Industrial applicability:

The system and method in accordance with this invention find use in a variety of industrial applications. These include (1) in the treatment of oil and gas well treatment fluids, such as viscosified brines containing hydroxyethylcellulose, to reduce the size of gel aggregates and reduce filter plugging, (2) in the preparation of dispersions of mixtures of metal oxides and resins used in the manufacture of magnetic tape and in dispersing aggregates formed in such dispersions, rendering them less prone to filter plugging, (3) in the dispersion of pigments such as carbon black used in the formutation of paints, and (4) in the treatment of polymer spinning and casting compositions prior to their use in fiber spinning and film fabrication.

Claims

1. A method for dispersing aggregates in a non polymeric, aggregate containing fluid medium using a system comprising first and second members (2, 3) operatively associated to form an internal chamber (10), and together defining an elongate orifice for egress of said fluid medium, and at least one of the members (3) being biased towards the other, and comprising an inlet (8) for said medium, characterized in that the fluid medium is introduced through the inlet (8) into the chamber (10) under a pressure to give a differential across the orifice in the range of from 3.52 to 70.3 kg/cm² (50 to 1,000 psid or 345 to 6895 KPa) and the biased member (3) of the elongate orifice under the pressure differential range moves to define a minimum length of 7.6 cm (3 inches), a transverse dimension or width in the range of from 1 to 1,500 ₁₁m and a ratio of its length to its transverse dimension or width of 100:1 or greater.

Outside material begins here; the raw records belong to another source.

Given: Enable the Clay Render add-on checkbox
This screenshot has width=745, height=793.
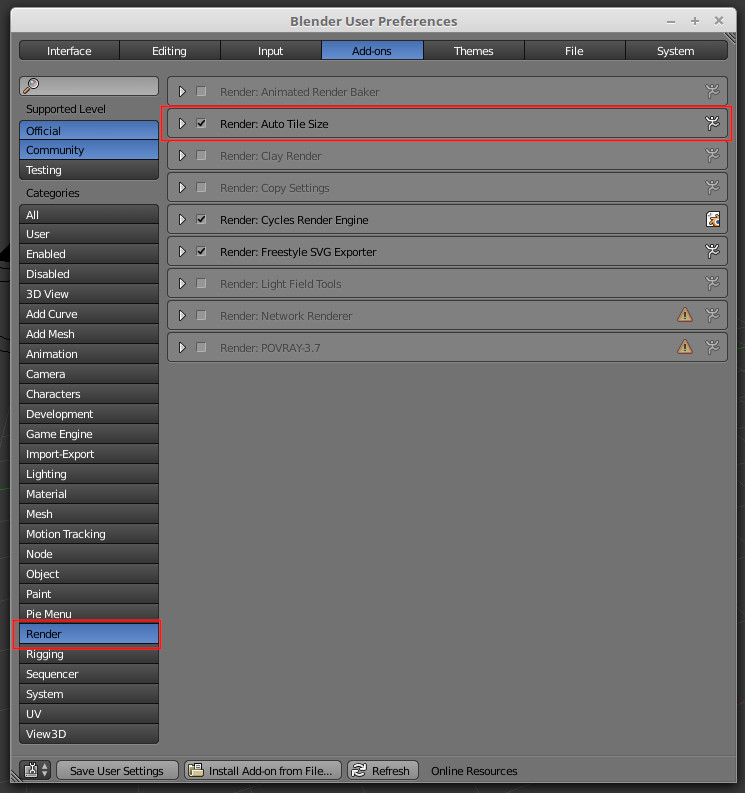Looking at the screenshot, I should (x=201, y=155).
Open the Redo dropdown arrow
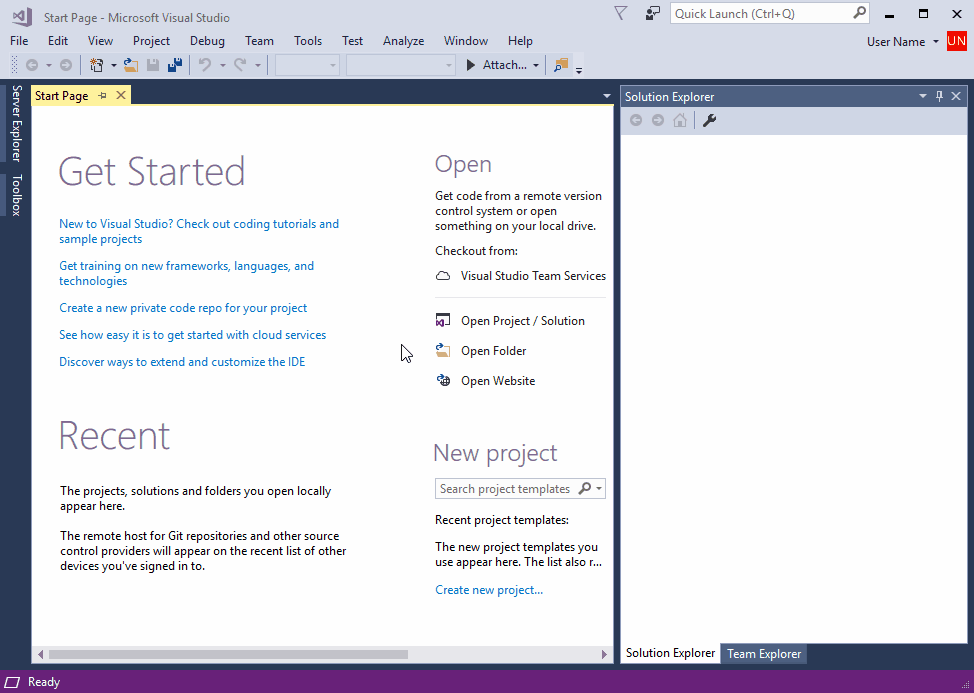This screenshot has height=693, width=974. pyautogui.click(x=256, y=64)
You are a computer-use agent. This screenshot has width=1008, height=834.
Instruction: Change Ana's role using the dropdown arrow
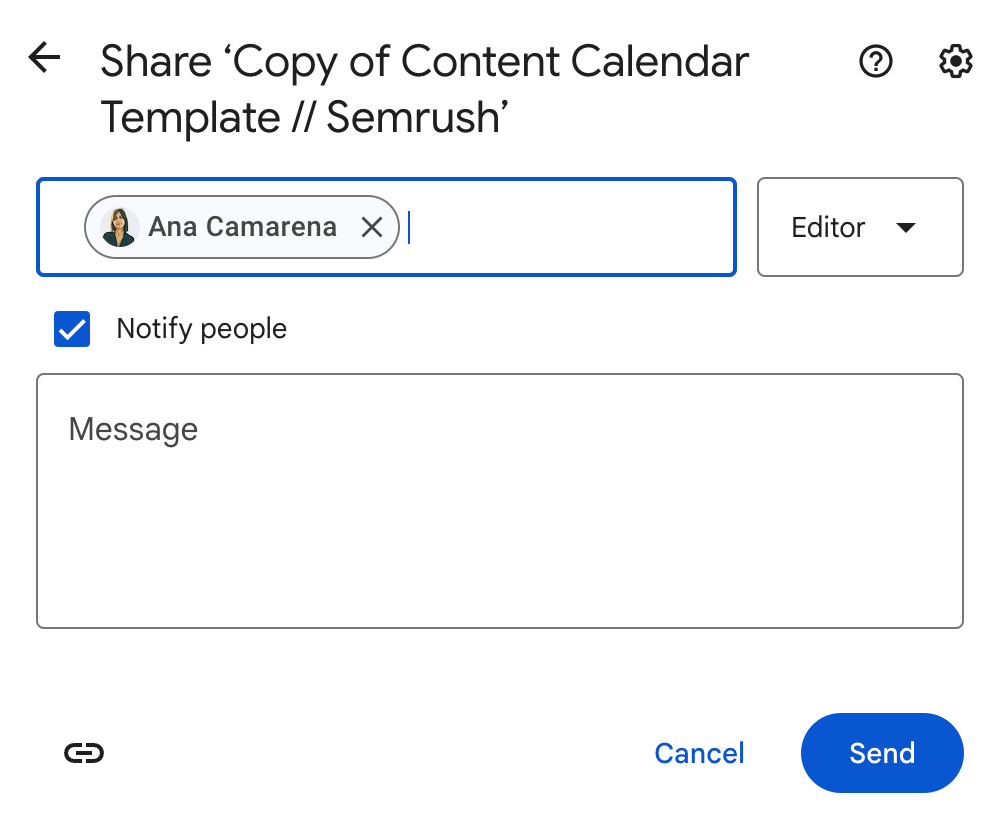pyautogui.click(x=905, y=227)
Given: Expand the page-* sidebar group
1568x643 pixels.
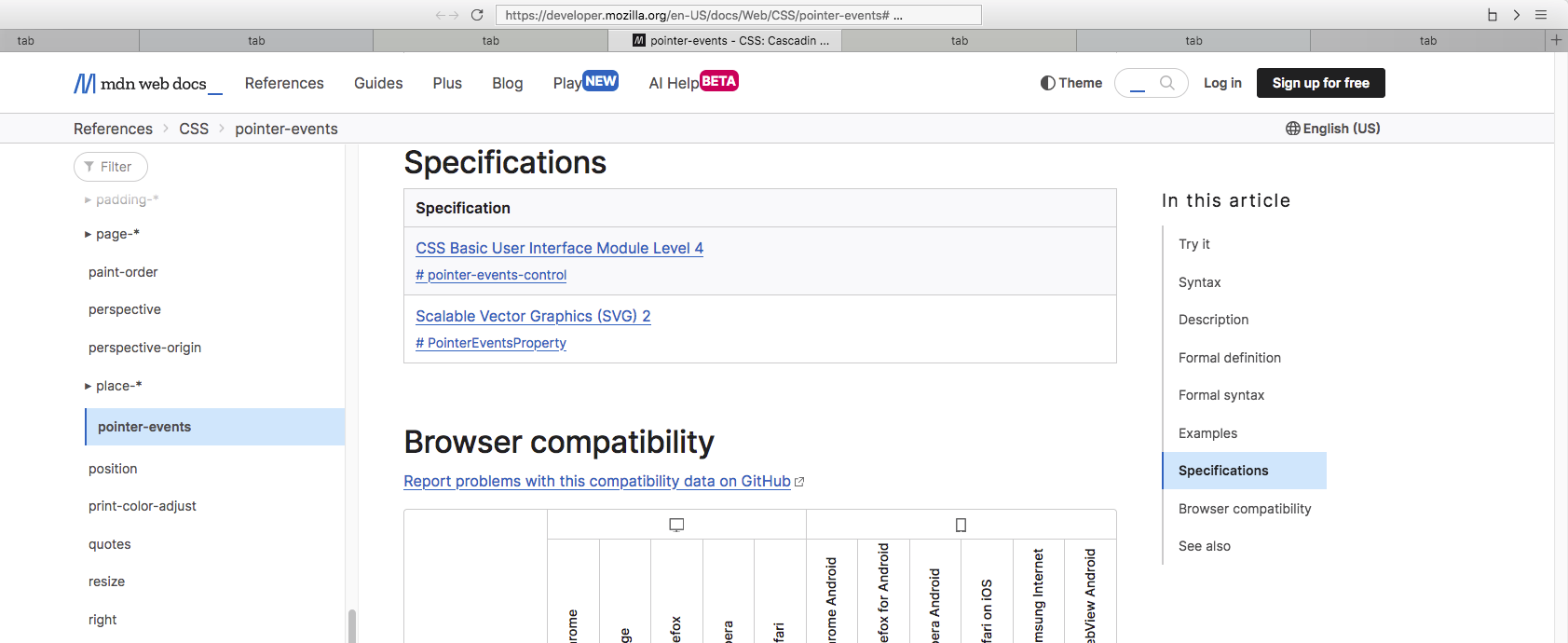Looking at the screenshot, I should point(89,234).
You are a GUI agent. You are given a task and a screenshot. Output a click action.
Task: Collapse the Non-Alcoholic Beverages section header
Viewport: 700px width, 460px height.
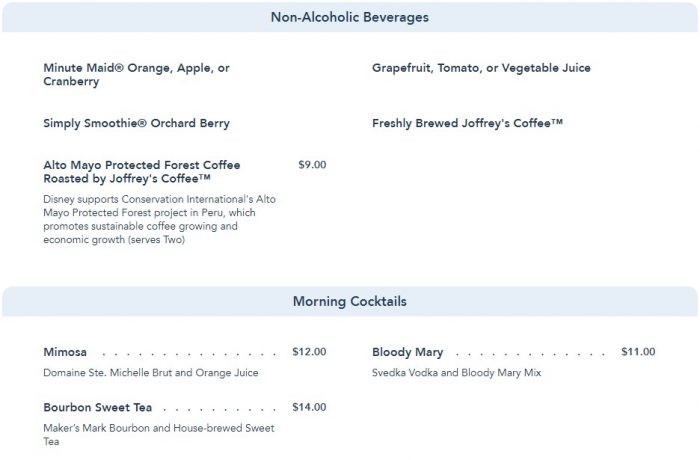click(350, 17)
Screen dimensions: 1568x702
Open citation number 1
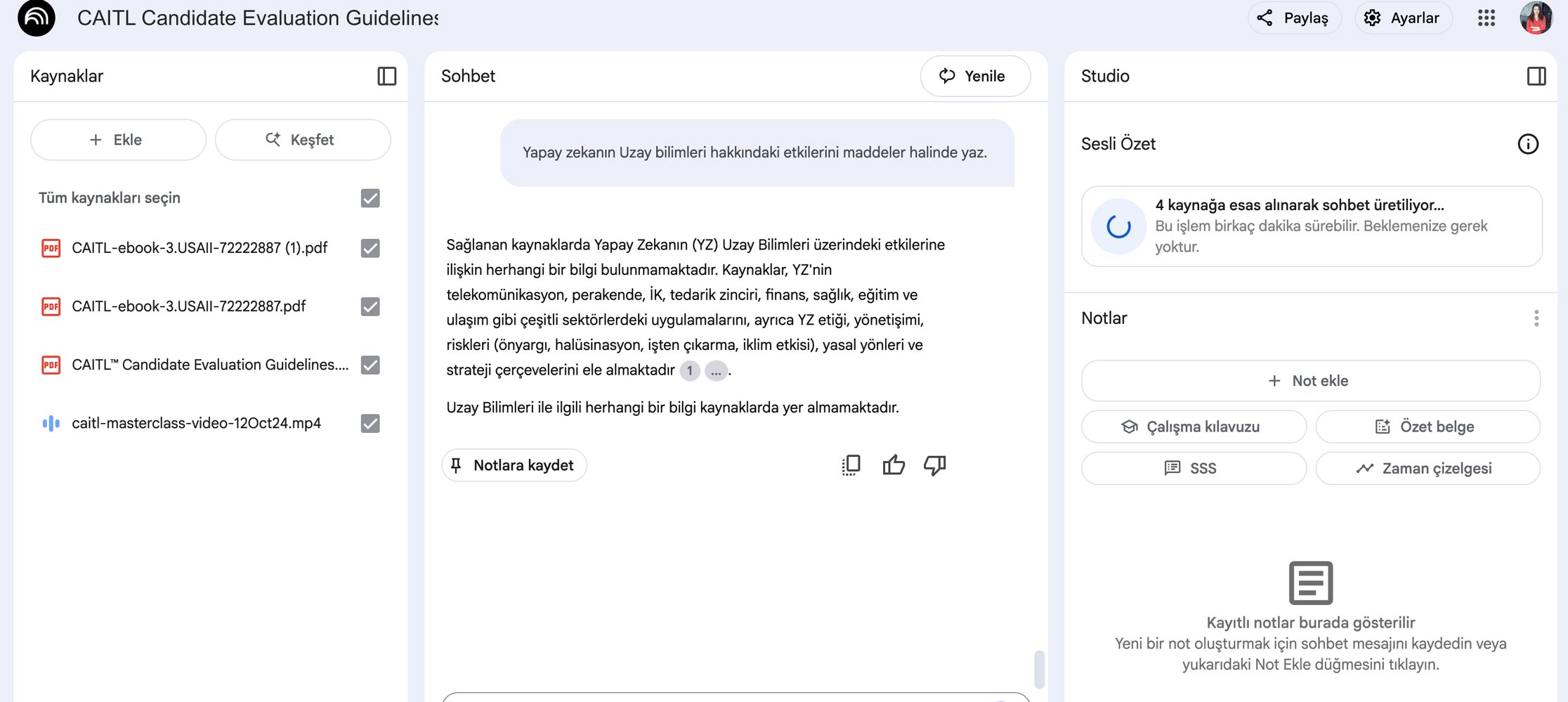pyautogui.click(x=689, y=370)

2. A method according to claim 1 characterized in that said ratio of length-to transverse dimension or width of the orifice is in the range of from 200 to 20,000 and said transverse dimension is in the range of from 10 to 1,250 pm.

3. A method according to claim 1 or claim 2 characterized by at least a second pair of first and second members (27, 29) in stacked, repeating relationship to the first pair of said first and second members (23, 26), the fluid medium being introduced into both the first and the second chambers simultaneously.

4. A method according to any one of claims 1 to 3 characterized in that said pressure differential is in the range of from 7.03 to 56.2 kg/cm² (100 to 800 psid or 690 to 5515 KPa).

5. A method according to any one of claims 1 to 6 characterized in that the fluid medium includes gel aggregates and the system disperses such aggregates.

6. A method according to claim 5 characterized in that said fluid medium comprises a viscosified well completion fluid.

7. A method according to claim 6 characterized in that said fluid medium comprises hydroxyethylcellulose at a concentration of from 0.25 to 1 percent by weight in an aqueous based fluid medium and the normalized viscosity of the fluid medium after passage through said system is at least 90 percent of the normalized viscosity of the untreated fluid medium.

8. A method according to claim 1 characterized in that said fluid medium comprises metallic oxide particles and a resin system and said pressure differential is in the range of from 21.1 to 56.2 kg/cm² (300 to 800 psid or 2070 to 5515 KPa).

9. A method according to claim 1 characterized in that said aggregate-containing fluid medium comprises a pigment or carbon black.